Beginning with his family and students from the YMCA, Nesbit formed an acrobatic team eventually called the "Flying Nesbits". During the segregation era the Flying Nesbits performed as a warm-up act for Black performers and at historically Black theaters in the eastern United States, including the Howard Theatre (Washington), Regal Theater (Chicago), Royal Theatre (Baltimore) and the Apollo Theater (New York City). They were also part of the half-time performances with the Harlem Globetrotters and breaks during games of Negro league baseball teams while touring with the Birmingham Black Barons and the Indianapolis Clowns (Note: The Indianapolis Clowns signed Hank Aaron to his first contract in 1952.). On road trips, parents and a tutor accompanied the troupe. Commenting on the Detroit Stars, Lawrence D. Hogan notes that in 1955 the team was likely better known for the performance of the Flying Nesbits.

In the 1950s they were on live TV, with appearances on The Original Amateur Hour and the ABC program Super Circus. A specialty of the troupe was "risley", Nesbit juggling a young member of the team on his feet while doing a shoulder stand. While continuing to perform as amateurs for prizes or expenses, they would audition to become a professional circus act, but had only brief runs. Ebony magazine reported John Ringling North saying that "Nesbit would be a great Big Top performer — if he were white".

In 1962 Nesbit walked down the interior staircase of the Washington Monument on his hands. The 898 steps required one hour and 38 minutes, besting a prior time set in 1951. Not having permission from the Interior Department, the stunt was done with only a photographer, an editor from Ebony Magazine, and his girlfriend to record his time. A previous attempt in 1953, also without permission, had been stopped just short of finishing by a park ranger.

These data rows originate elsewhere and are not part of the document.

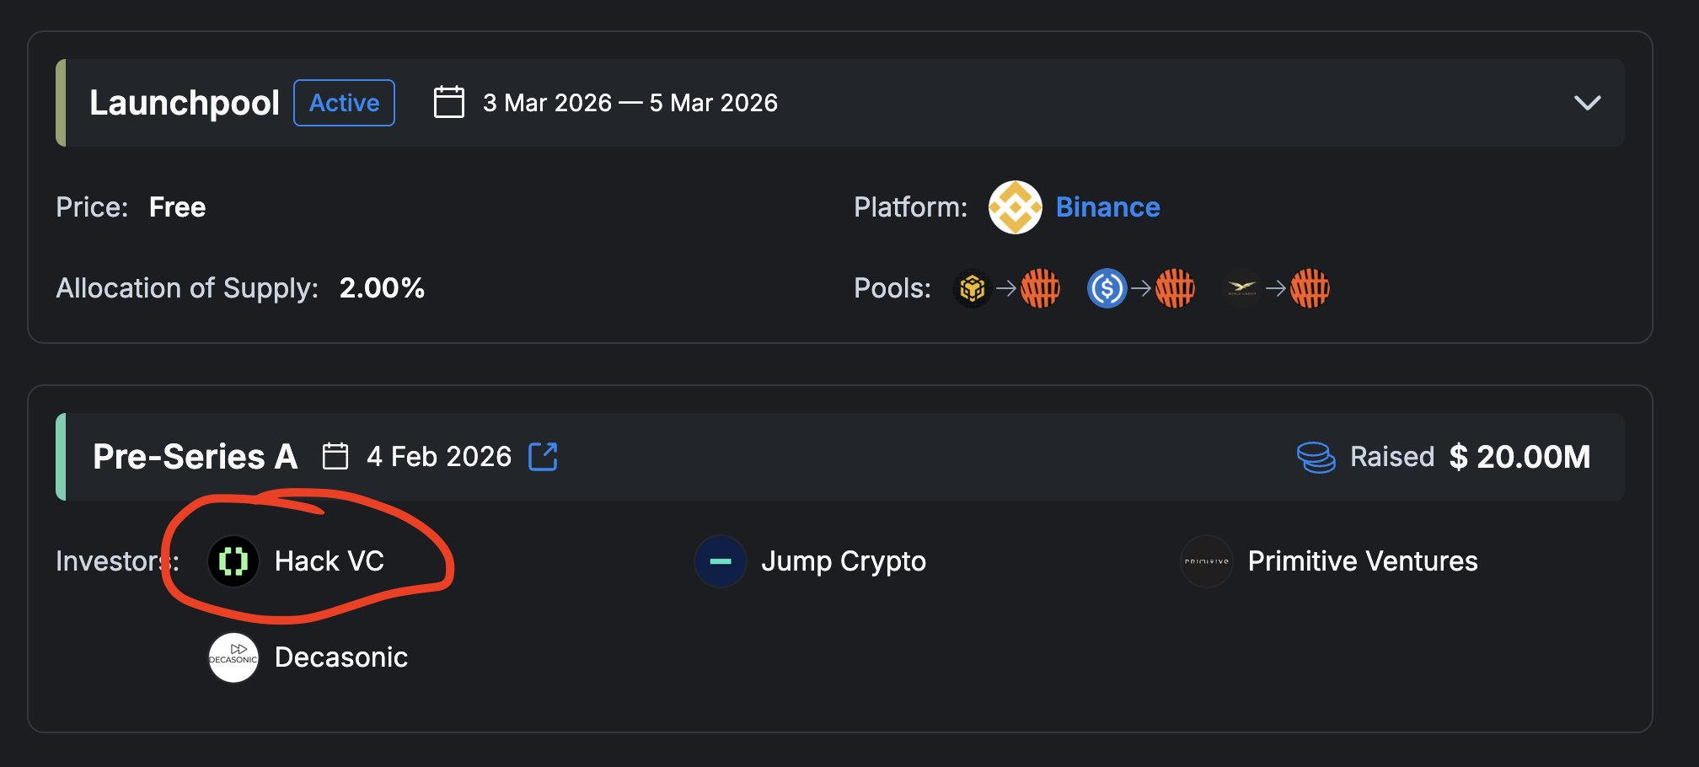1699x767 pixels.
Task: Click the USDC pool coin icon
Action: click(1107, 288)
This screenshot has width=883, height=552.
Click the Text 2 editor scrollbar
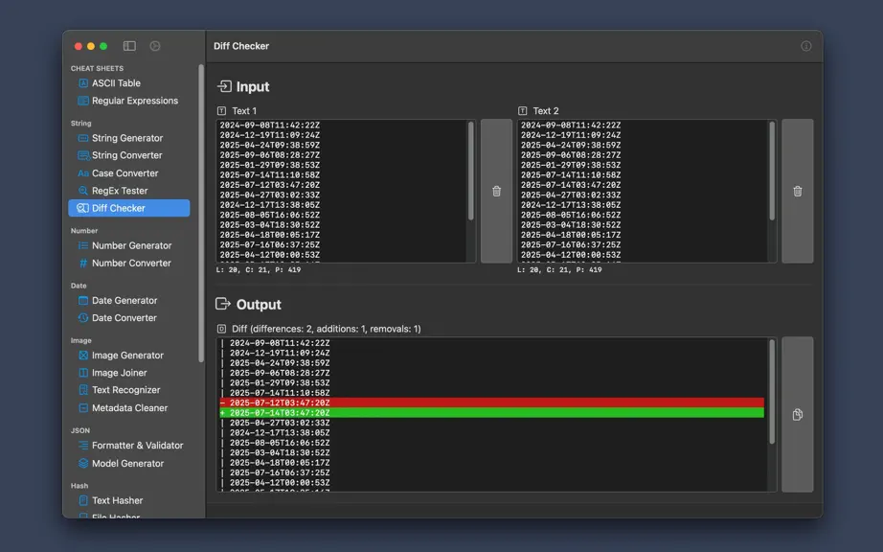click(x=772, y=172)
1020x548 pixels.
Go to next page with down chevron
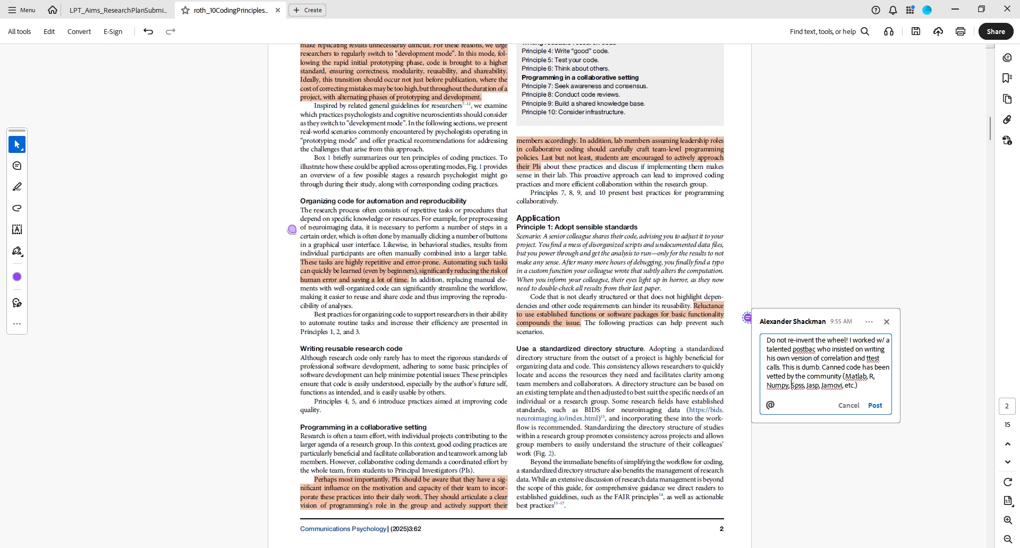1007,462
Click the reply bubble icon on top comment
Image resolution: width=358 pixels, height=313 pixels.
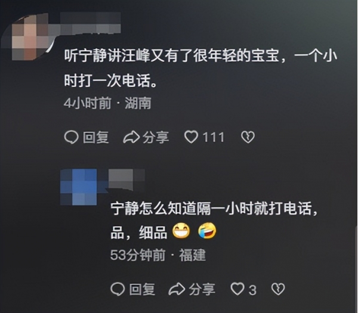72,137
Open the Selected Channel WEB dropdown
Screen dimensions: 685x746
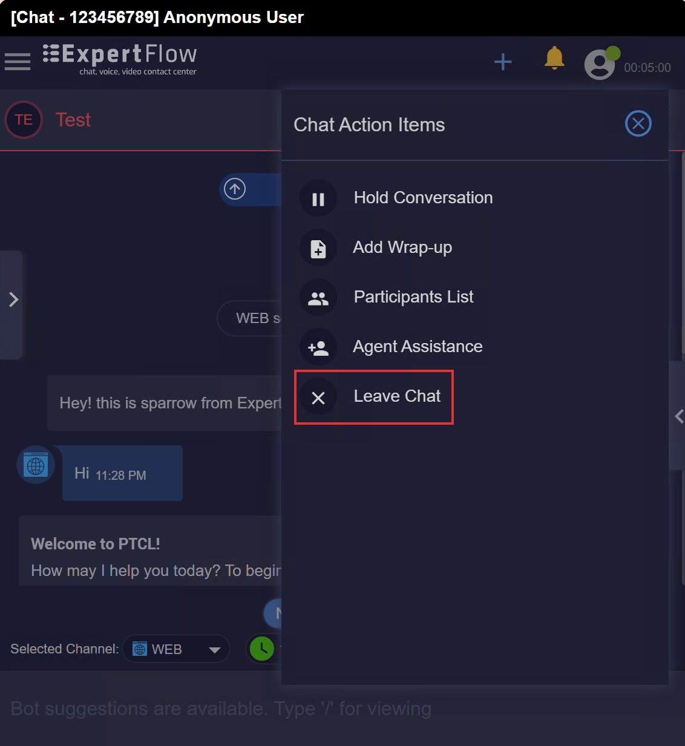click(x=176, y=649)
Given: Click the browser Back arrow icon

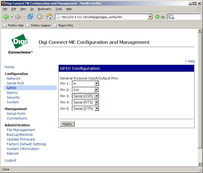Looking at the screenshot, I should point(6,17).
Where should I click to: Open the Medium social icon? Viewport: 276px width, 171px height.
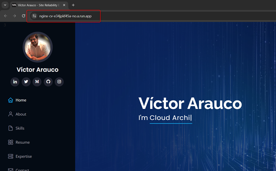[37, 82]
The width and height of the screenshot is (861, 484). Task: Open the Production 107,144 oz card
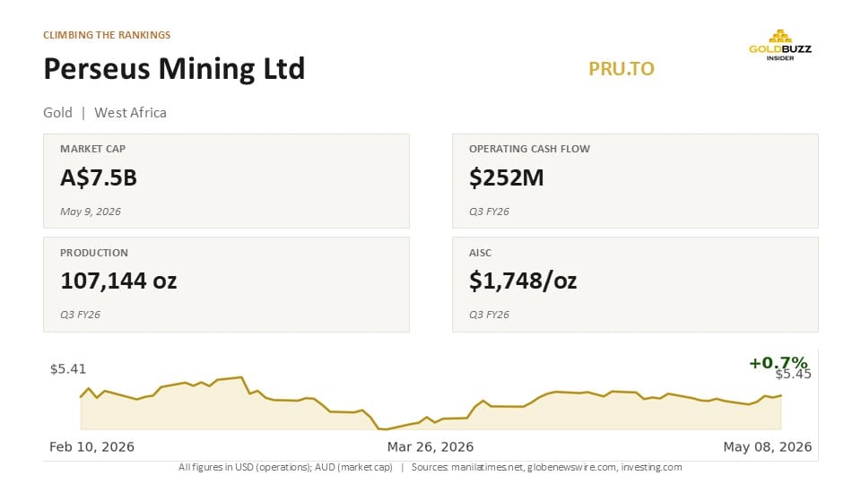226,284
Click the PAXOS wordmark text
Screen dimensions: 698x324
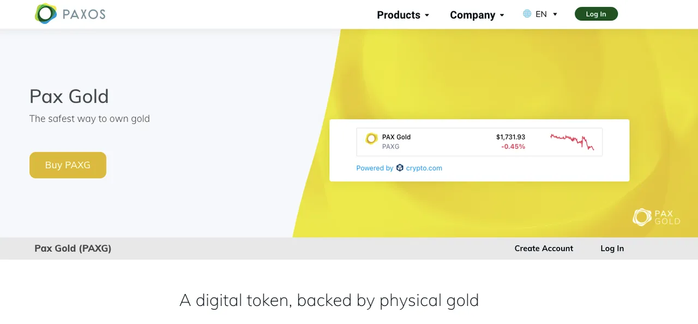(x=84, y=14)
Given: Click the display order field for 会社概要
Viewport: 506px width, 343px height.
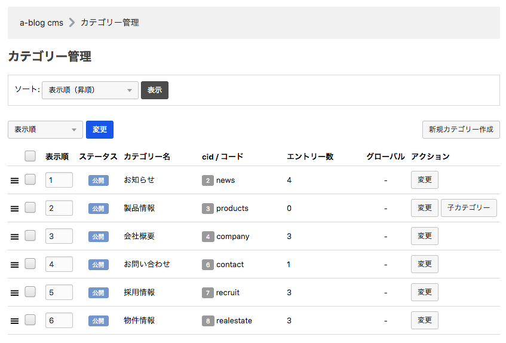Looking at the screenshot, I should tap(59, 236).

Nesbit was convicted in 1963 of violating a statute enacted in 1885 (Note: Prior to District of Columbia home rule, local laws were Federal statutes.) prohibiting acrobatic performances in the District of Columbia by any minor under the age of fourteen as constituting "attempted cruelty to children", however performances in other cities continued. On appeal, the conviction was reversed in December 1964, noting that the Flying Nesbits' performances did not employ any apparatus, and that the fitness of American youth had greatly improved since the law was enacted. It was also noted that the participation of minor children was with the consent of their parents, and no injuries had occurred during the years Nesbit had been coaching.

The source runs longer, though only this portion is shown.